DATA EXTRACT:
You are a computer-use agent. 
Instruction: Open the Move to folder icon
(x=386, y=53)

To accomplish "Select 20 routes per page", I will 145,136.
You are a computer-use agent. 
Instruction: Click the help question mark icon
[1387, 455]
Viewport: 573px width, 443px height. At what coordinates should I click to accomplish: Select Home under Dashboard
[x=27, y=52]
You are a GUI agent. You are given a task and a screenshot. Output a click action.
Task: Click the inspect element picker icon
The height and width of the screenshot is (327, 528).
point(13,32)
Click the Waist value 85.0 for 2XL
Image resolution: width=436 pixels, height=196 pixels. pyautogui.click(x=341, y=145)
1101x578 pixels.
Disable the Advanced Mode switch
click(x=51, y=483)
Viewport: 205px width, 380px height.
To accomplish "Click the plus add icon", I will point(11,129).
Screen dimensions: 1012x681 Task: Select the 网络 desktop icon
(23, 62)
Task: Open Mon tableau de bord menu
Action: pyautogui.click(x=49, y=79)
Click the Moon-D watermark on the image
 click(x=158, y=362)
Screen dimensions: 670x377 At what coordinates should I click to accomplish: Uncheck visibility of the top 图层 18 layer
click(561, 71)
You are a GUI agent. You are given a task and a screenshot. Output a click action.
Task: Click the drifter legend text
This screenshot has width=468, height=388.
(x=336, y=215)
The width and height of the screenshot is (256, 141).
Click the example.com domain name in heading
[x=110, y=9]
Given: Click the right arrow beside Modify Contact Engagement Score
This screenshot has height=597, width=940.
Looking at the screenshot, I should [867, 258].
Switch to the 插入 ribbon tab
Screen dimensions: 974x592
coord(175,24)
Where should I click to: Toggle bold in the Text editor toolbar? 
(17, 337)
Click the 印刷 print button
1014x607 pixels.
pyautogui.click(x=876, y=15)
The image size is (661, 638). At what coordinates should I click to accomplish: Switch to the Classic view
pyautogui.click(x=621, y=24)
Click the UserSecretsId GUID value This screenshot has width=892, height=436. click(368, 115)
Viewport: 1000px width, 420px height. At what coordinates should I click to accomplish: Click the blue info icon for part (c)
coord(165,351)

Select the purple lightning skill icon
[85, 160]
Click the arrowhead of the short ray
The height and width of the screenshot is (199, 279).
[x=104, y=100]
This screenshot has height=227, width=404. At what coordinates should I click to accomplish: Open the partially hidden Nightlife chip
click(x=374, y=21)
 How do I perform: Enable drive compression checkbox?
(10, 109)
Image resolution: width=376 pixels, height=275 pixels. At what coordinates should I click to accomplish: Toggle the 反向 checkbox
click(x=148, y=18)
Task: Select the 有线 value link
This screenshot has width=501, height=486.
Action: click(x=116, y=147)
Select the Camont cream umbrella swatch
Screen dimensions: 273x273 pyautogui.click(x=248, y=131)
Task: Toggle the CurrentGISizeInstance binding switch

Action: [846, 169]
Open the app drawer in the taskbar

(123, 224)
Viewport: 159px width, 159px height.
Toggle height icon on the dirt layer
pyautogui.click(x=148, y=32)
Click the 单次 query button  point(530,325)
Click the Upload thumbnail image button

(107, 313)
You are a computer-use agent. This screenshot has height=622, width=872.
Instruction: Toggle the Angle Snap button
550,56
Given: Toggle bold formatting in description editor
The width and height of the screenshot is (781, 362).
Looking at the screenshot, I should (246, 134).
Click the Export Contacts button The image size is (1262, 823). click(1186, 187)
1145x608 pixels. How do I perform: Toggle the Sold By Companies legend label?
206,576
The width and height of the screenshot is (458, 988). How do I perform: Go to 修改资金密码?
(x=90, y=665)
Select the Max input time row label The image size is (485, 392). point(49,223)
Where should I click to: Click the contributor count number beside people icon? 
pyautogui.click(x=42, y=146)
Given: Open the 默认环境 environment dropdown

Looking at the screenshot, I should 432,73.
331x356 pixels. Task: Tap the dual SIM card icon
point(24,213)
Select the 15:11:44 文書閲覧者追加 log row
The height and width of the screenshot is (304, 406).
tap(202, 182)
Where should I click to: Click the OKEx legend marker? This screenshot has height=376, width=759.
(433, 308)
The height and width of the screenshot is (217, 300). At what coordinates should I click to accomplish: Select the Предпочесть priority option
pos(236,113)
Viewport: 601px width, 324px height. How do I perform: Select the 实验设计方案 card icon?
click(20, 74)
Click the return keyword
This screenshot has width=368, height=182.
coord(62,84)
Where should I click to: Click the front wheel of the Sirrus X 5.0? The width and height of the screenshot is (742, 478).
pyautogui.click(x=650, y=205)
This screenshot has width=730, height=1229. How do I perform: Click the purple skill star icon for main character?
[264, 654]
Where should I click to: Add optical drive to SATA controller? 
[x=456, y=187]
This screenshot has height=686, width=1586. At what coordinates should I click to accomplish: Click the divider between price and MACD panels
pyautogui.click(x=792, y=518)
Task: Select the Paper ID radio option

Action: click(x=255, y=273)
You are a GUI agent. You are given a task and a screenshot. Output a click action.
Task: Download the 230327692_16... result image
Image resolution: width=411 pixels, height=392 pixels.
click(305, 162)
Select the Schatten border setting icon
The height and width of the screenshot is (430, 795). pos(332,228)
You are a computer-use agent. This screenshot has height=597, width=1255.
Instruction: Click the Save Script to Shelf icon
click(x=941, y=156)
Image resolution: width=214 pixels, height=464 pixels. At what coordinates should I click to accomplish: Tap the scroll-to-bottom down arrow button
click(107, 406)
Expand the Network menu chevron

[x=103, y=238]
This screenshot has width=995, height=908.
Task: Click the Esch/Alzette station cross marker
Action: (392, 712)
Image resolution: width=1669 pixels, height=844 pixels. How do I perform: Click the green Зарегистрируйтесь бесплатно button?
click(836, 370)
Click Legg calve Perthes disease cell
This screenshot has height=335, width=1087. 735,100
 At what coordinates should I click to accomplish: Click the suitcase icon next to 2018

THE PROBLEM: The full listing above needs to be given again exactly.

ANSWER SPACE:
You are a computer-use agent. 
Instruction: Open the Move to folder icon
(x=386, y=53)

To accomplish "Select 20 routes per page", I will 145,136.
You are a computer-use agent. 
Instruction: Click the help question mark icon
[1387, 455]
Viewport: 573px width, 443px height. At what coordinates should I click to accomplish: Select Home under Dashboard
[x=27, y=52]
You are a GUI agent. You are given a task and a screenshot. Output a click action.
Task: Click the inspect element picker icon
The height and width of the screenshot is (327, 528).
point(13,32)
Click the Waist value 85.0 for 2XL
Image resolution: width=436 pixels, height=196 pixels. pyautogui.click(x=341, y=145)
1101x578 pixels.
Disable the Advanced Mode switch
click(x=51, y=483)
Viewport: 205px width, 380px height.
To accomplish "Click the plus add icon", I will point(11,129).
Screen dimensions: 1012x681 Task: Select the 网络 desktop icon
(23, 62)
Task: Open Mon tableau de bord menu
Action: pyautogui.click(x=49, y=79)
Click the Moon-D watermark on the image
 click(x=158, y=362)
Screen dimensions: 670x377 At what coordinates should I click to accomplish: Uncheck visibility of the top 图层 18 layer
click(561, 71)
You are a GUI agent. You are given a task and a screenshot. Output a click action.
Task: Click the drifter legend text
This screenshot has width=468, height=388.
(x=336, y=215)
The width and height of the screenshot is (256, 141).
Click the example.com domain name in heading
[x=110, y=9]
Given: Click the right arrow beside Modify Contact Engagement Score
This screenshot has height=597, width=940.
Looking at the screenshot, I should [867, 258].
Switch to the 插入 ribbon tab
Screen dimensions: 974x592
coord(175,24)
Where should I click to: Toggle bold in the Text editor toolbar? 
(17, 337)
Click the 印刷 print button
1014x607 pixels.
pyautogui.click(x=876, y=15)
The image size is (661, 638). At what coordinates should I click to accomplish: Switch to the Classic view
pyautogui.click(x=621, y=24)
Click the UserSecretsId GUID value This screenshot has width=892, height=436. click(368, 115)
Viewport: 1000px width, 420px height. At what coordinates should I click to accomplish: Click the blue info icon for part (c)
coord(165,351)

Select the purple lightning skill icon
[85, 160]
Click the arrowhead of the short ray
The height and width of the screenshot is (199, 279).
[x=104, y=100]
This screenshot has height=227, width=404. At what coordinates should I click to accomplish: Open the partially hidden Nightlife chip
click(x=374, y=21)
 How do I perform: Enable drive compression checkbox?
(10, 109)
Image resolution: width=376 pixels, height=275 pixels. At what coordinates should I click to accomplish: Toggle the 反向 checkbox
click(x=148, y=18)
Task: Select the 有线 value link
This screenshot has width=501, height=486.
Action: click(x=116, y=147)
Select the Camont cream umbrella swatch
Screen dimensions: 273x273 pyautogui.click(x=248, y=131)
Task: Toggle the CurrentGISizeInstance binding switch

Action: [846, 169]
Open the app drawer in the taskbar

(123, 224)
Viewport: 159px width, 159px height.
Toggle height icon on the dirt layer
pyautogui.click(x=148, y=32)
Click the 单次 query button  point(530,325)
Click the Upload thumbnail image button

(107, 313)
You are a computer-use agent. This screenshot has height=622, width=872.
Instruction: Toggle the Angle Snap button
550,56
Given: Toggle bold formatting in description editor
The width and height of the screenshot is (781, 362).
Looking at the screenshot, I should (246, 134).
Click the Export Contacts button The image size is (1262, 823). click(1186, 187)
1145x608 pixels. How do I perform: Toggle the Sold By Companies legend label?
206,576
The width and height of the screenshot is (458, 988). How do I perform: Go to 修改资金密码?
(x=90, y=665)
Select the Max input time row label The image size is (485, 392). point(49,223)
Where should I click to: Click the contributor count number beside people icon? 
pyautogui.click(x=42, y=146)
Given: Open the 默认环境 environment dropdown

Looking at the screenshot, I should 432,73.
331x356 pixels. Task: Tap the dual SIM card icon
point(24,213)
Select the 15:11:44 文書閲覧者追加 log row
The height and width of the screenshot is (304, 406).
tap(202, 182)
Where should I click to: Click the OKEx legend marker? This screenshot has height=376, width=759.
(433, 308)
The height and width of the screenshot is (217, 300). At what coordinates should I click to accomplish: Select the Предпочесть priority option
pos(236,113)
Viewport: 601px width, 324px height. How do I perform: Select the 实验设计方案 card icon?
click(20, 74)
Click the return keyword
This screenshot has width=368, height=182.
coord(62,84)
Where should I click to: Click the front wheel of the Sirrus X 5.0? The width and height of the screenshot is (742, 478).
pyautogui.click(x=650, y=205)
This screenshot has width=730, height=1229. How do I perform: Click the purple skill star icon for main character?
[264, 654]
Where should I click to: Add optical drive to SATA controller? 
[x=456, y=187]
This screenshot has height=686, width=1586. At what coordinates should I click to accomplish: Click the divider between price and MACD panels
pyautogui.click(x=792, y=518)
Task: Select the Paper ID radio option

Action: click(x=255, y=273)
You are a GUI agent. You are given a task and a screenshot. Output a click action.
Task: Download the 230327692_16... result image
Image resolution: width=411 pixels, height=392 pixels.
click(305, 162)
Select the Schatten border setting icon
The height and width of the screenshot is (430, 795). pos(332,228)
You are a computer-use agent. This screenshot has height=597, width=1255.
Instruction: Click the Save Script to Shelf icon
click(x=941, y=156)
Image resolution: width=214 pixels, height=464 pixels. At what coordinates should I click to accomplish: Tap the scroll-to-bottom down arrow button
click(107, 406)
Expand the Network menu chevron

[x=103, y=238]
This screenshot has width=995, height=908.
Task: Click the Esch/Alzette station cross marker
Action: (392, 712)
Image resolution: width=1669 pixels, height=844 pixels. How do I perform: Click the green Зарегистрируйтесь бесплатно button?
click(836, 370)
Click Legg calve Perthes disease cell
This screenshot has height=335, width=1087. 735,100
 At what coordinates should I click to accomplish: Click the suitcase icon next to 2018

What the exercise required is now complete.